Pernah suatu ketika Christine memergokinya langsung perselingkuhan suaminya. Saat itu Christine pulang mengajar bahasa Inggris di Sendai Language School. Pulangnya jalan kaki kearah Ichibanchou. Tidak sengaja melihat suaminya bersama seorang wanita didalam sebuah mobil. Dia coba ikuti mobil yang sedang mencari tempat parkir itu. Keluar dari mobil, suaminya belum sadar diikuti. Ternyata wanita yang bersama suaminya sudah tua. Bisa dibilang nenek-nenek. Bisa dilihat dari penampilan fisiknya. Mereka menuju sebuah apartemen lantai dua didaerah kokubuncho (daerah lokalisasi di Sendai). Setelah perempuan itu masuk apartemen Christine langsung menghadang suaminya yang akan masuk juga.

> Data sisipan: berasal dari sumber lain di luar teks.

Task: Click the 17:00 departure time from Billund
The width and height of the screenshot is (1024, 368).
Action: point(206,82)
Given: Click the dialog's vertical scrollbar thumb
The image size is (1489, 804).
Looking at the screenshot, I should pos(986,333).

Betapa kaget suaminya! melihat Christine tiba-tiba ada ditempat tersebut. Perempuan Jepang yang sudah masuk apartemen memanggil - manggil suaminya dengan panggilan "darling darling"! Karena tidak ada jawaban perempuan itu keluar. Alangkah kagetnya ada Christine disitu. Perempuan itu bertanya, siapa anda? Dijawab Christine dia istri dari laki-laki itu. Tambah kaget perempuan itu. Dijelaskan juga mereka sudah mempunyai 2 orang anak. Terlihat perempuan itu gemetar, mulutnya ternganga tidak menyangka bahwa laki-laki yang bersamanya sudah punya anak istri. Tidak tahu karena malu atau shock, perempuan itu berlari sekencang-kencangnya menjauhi Christine dan suaminya.

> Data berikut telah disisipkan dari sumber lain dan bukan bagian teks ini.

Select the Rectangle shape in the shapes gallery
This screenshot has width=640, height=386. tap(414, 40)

Christine segera berlalu dan tidak mempedulikan suaminya. Sepertinya sudah beku hati Christine. Tidak ada lagi rasa marah. Dia malah geli ingat apa yang terjadi. Selama ini Christine masih mengira kalau suaminya pulang pagi atau tidak pulang sibuk dilab. Tapi setelah kejadian itu Christine berkesimpulan ternyata suaminya sibuk di kokubuncho.

Christine juga mendengar dari sensei suaminya, bahwa perempuan bule selingkuhan suaminya mendatangi kantor senseinya. Perempuan itu mengadu suami Christine lama tidak memberi uang kepadanya. Senseinya bilang bahwa dia tahunya istrinya Christine bukan perempuan itu. Kalau mau minta uang datangi saja laki-laki itu. Kenapa datang padanya? Sensei juga bilang tidak mau peduli atas apa yang terjadi dan tidak mau terlibat.

Karena tidak mendapat respon yang menyenangkan perempuan itu keluar ruangan sambil membanting pintu. Setelah kejadian itu sensei suami Christine cerita bahwa dia sudah pusing dengan tingkah laku suaminya. Christine tidak bisa komentar apa-apa. Karena dia juga sudah tidak peduli dengan suaminya. Yang ada dibenak Christine adalah bekerja sebanyak-banyaknya untuk mendapatkan uang untuk ongkos pulang. Ternyata Christine tidak hanya mengajar di Shokai University. Dia juga mengajar di Sendai Language School dan beberapa kelas privat. Suaminya hanya tahu Christine mengajar di Shokai, yang lainnya tidak tahu.